2. Amazon wins commodities by making the same thing cheaper
- Thompson’s framework, under simplified assumptions about substitutable supply and scalable demand: with interchangeable widgets costing four providers $10, $9, $8 and $7, the market-clearing price can reflect the highest-cost marginal supplier. The $7 producer then earns a sustainable $3.
- If prices fall, the highest-cost supplier exits, supply contracts and pricing can recover; the lowest-cost operator therefore has both resilience and competitive power. “The lower your cost structure in the industry, the better you are.”
- His memorable comparison was Amazon as “the anti-Apple,” meant positively. Apple sustains differentiation through hardware, exclusive software, developer ecosystems, network effects and brand; Amazon spends for years building cost advantages in commodity markets, repeating the playbook across retail and cloud.
3. AWS turns custom silicon and feature breadth into lock-in
- Early Graviton processors “sucked,” Thompson said, but managed services hid the underlying hardware. Customers buying Redshift received a database service, while Amazon could probably power it with cheaper Graviton capacity and improve the chips over time.
- Nitro handled networking, system management and hypervisor work beside the main processor—the “janitorial aspects of the server.” Thompson estimated AWS could fit “like, 20% more virtual machines” onto one Intel chip, structurally lowering cost versus Microsoft.
- AWS also won by arriving first and relentlessly adding features. Its 80/20 problem is that every customer wants Amazon to remove everyone else’s complexity while retaining “this one thing that I need.”
- Customers promise to remain portable, then use one convenient AWS API after another: “You fast-forward and you’re totally locked in.” That supports pricing power, while the cost base still enables startup credits, multi-year commitments and discounts Thompson said could reach 80%.
- The economics surprised investors: Thompson recalled AWS margins of roughly 17–19% when his “AWS IPO” exposed them, against expectations of 1–2%; he said they are now in “the 30s—or maybe even higher.”
4. Large-scale training exposes Amazon’s networking disadvantage
- The SemiAnalysis critique Thompson revisited was not wrong: Amazon optimized around proprietary networking, while leading AI systems expanded from individual GPUs to racks and then linked data centers. Jensen Huang’s framing—“the entire data center as a GPU”—requires NVIDIA networking and a full-system approach that undercuts AWS’s traditional strategy.

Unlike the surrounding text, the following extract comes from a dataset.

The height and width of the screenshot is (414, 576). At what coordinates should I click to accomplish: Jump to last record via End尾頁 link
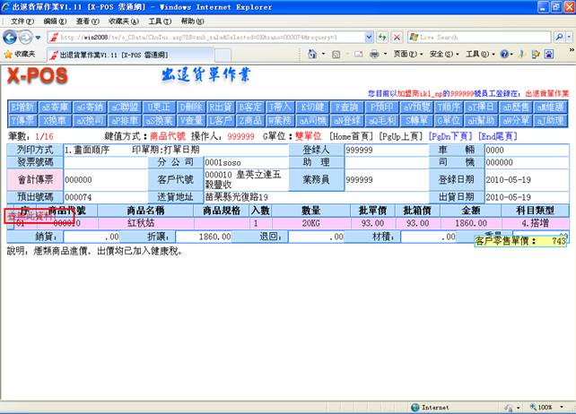coord(498,135)
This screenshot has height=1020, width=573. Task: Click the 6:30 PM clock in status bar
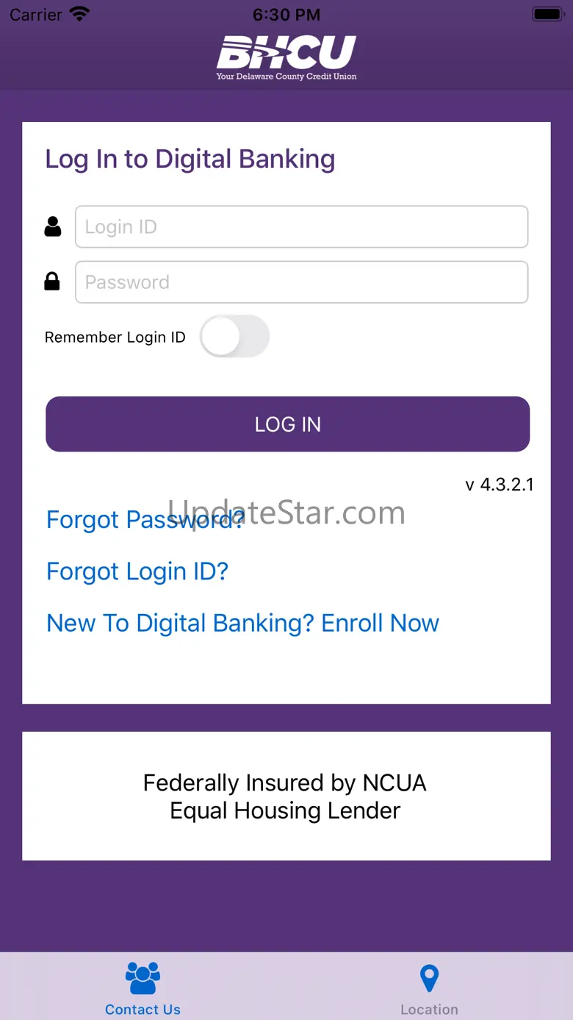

- Thompson called that concern “all true in terms of training,” which requires horizontal scaling and extremely low latency between chips and systems. Training consumed, by his rough recollection, roughly 60% of global chips for a long period, including several years after ChatGPT; he named Microsoft, Oracle, Elon Musk and xAI among the players building dedicated data centers, not Amazon.
5. Inference could return AI to Amazon’s home field
- Thompson’s conditional turn was “when and if inference came along.” Inference generally tries to keep work within one chip, including through model distillation, rather than coordinating enormous horizontal clusters; CPU orchestration, batch size and keeping GPUs occupied become more important.
- Sharp’s inference—endorsed by Thompson—was that this market should be more commoditized, with efficiency mattering more in inference than it does in training, where performance is not the only factor.
- The economic endpoint matters: in theory, if all the training is worthwhile, its share of compute should shrink because training produces a model whose value is realized through inference. That could favor AWS’s cost playbook, but Sharp’s repeated question—“Has Trainium risen from the dead?”—remains unanswered when the free preview cuts off.